Thursday, December 15, 2022

Tak Perduli dengan Gengsi

Berikut ini adalah kisah menarik yang diutarakan oleh salah seorang santri Gus Dur, bernama Nuruddin Hidayat. Ia menceritakan pengalaman pribadinya tentang cermin ketawadhu'an Gus Dur. Suatu ketika, Gus Dur berkenan menghadiri undangan di daerah Tegal. Seperti biasa Gus Dur selalu didampingi pengawal dan sopir serta beberapa orang lain yang menemani perjalanan beliau. 


Perjalanan ini merupakan rangkaian dari beberapa undangan dari warga Nahdliyin kepada beliau untuk menghadiri acara Haul para Kiai dan acara PKB di daerah yang ketika itu dipimpinnya. 


Dari Jakarta kami ke Surabaya dan keliling ke beberapa daerah di Jawa Timur diteruskan ke Jawa Tengah. Dari Semarang kami melanjutkan ke daerah Tegal lewat jalan darat. Memang ada pengusaha yang menawarkan Helicopter untuk dipergunakan selama perjalanan oleh beliau. Namun dengan halus beliau menolaknya. 


Suatu ketika aku bertanya: "Pak, itu Pak... nawarin Heli kok dipun tolak?"

"Ra sah numpak Heli.. nanti kita lewat jalan darat saja sekalian mampir ziarah ke makam para ulama dulu yang tidak kamu kenal. Lha wong dia nyediain Heli karena ada maunya... ", ungkap Gus Dur. 


Lantas aku pun bertanya lagi, "Nyuwun sewu gadah kepentingan napa Pak?"

Gus Dur menjawab: "Oh dia lagi ada masalah, sekarang belum ada apa-apa tapi nanti bakalan diusut, dan jadi rame.."

"Oh.. ngaten to?", jawabku (Dan ternyata beberapa tahun kemudian memang pengusaha tersebut tersangkut masalah). 

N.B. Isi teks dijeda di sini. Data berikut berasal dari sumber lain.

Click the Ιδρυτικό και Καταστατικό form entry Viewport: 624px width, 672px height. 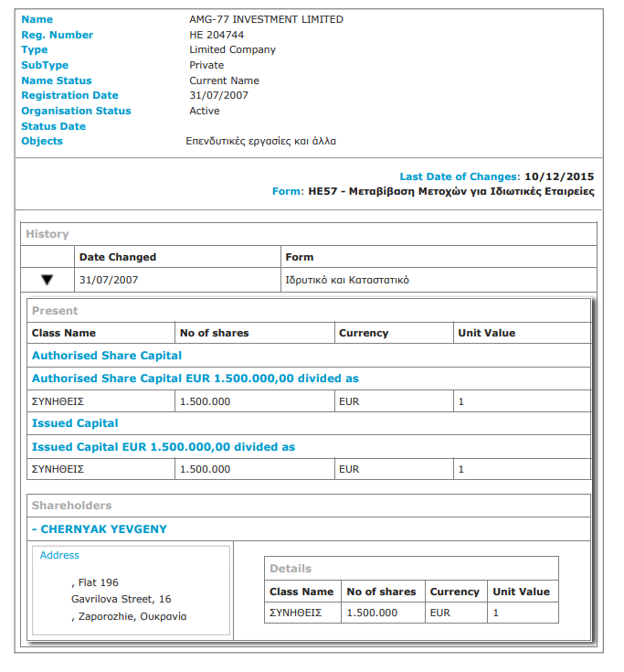click(347, 280)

Akhirnya rombongan kami pun sampai di kota Tegal dan langsung menuju ke lokasi acara di sebuah desa di selatan kota Tegal. Ribuan orang sudah memadati lapangan sejak pagi untuk mendengarkan tausiyah dari Gus Dur dalam acara Haul salah satu Kiai pendiri pesantren di Tegal. Seperti biasa ketika acara berlangsung aku pergi memisahkan diri dari rombongan jalan-jalan di seputar lokasi acara sambil melihat langsung kehidupan masyarakat desa. 


Selesai acara Haul, rombongan kami hendak kembali ke Jakarta dengan menggunakan Kereta Api dari stasiun Tegal. Hiruk-pikuk pun terjadi di stasiun Tegal. Semua pejabat di Tegal ikut mengantar keberangkatan beliau tak lupa juga kepala stasiunnya. Masyarakat yang tidak menduga kalau Gus Dur akan naik KA berebut ingin bersalaman hanya ingin ngalap "barokah" suatu hal yang biasa di masyarakat NU. 

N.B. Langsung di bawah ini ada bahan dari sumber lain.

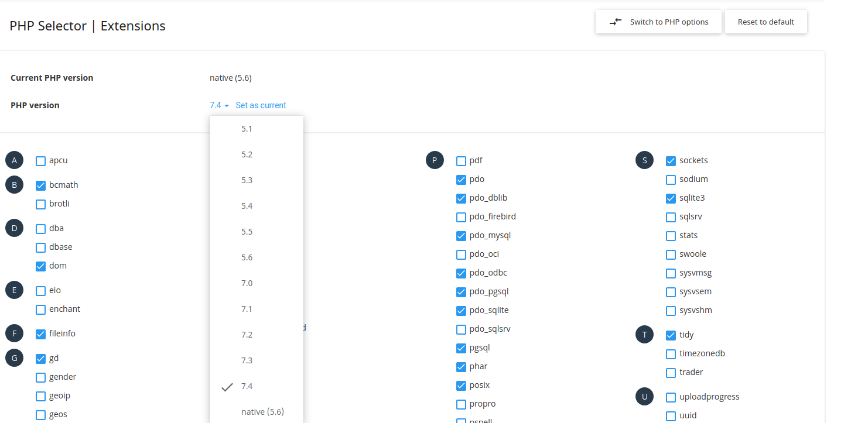This screenshot has height=423, width=868.
Task: Enable the apcu extension checkbox
Action: pos(40,160)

Tiba waktunya kami berangkat di gerbong eksekutif yang sudah kami pesan duduk bersama para penumpang yang sudah naik terlebih dahulu dari kota-kota sebelumnya. 15 menit setelah kereta api berjalan Gus Dur panggil pengawal kalo mau tidur di bawah saja. Kami pun bingung, aku beranikan diri menjawab: 

"Pak nyuwun sewu ini di kereta Pak."

"Emang kenapa kalo di kereta? Din rakyat kecil kalo mau naik kereta itu pada tiduran di bawah, cepet ndang to digelari koran", jawab Gus Dur. 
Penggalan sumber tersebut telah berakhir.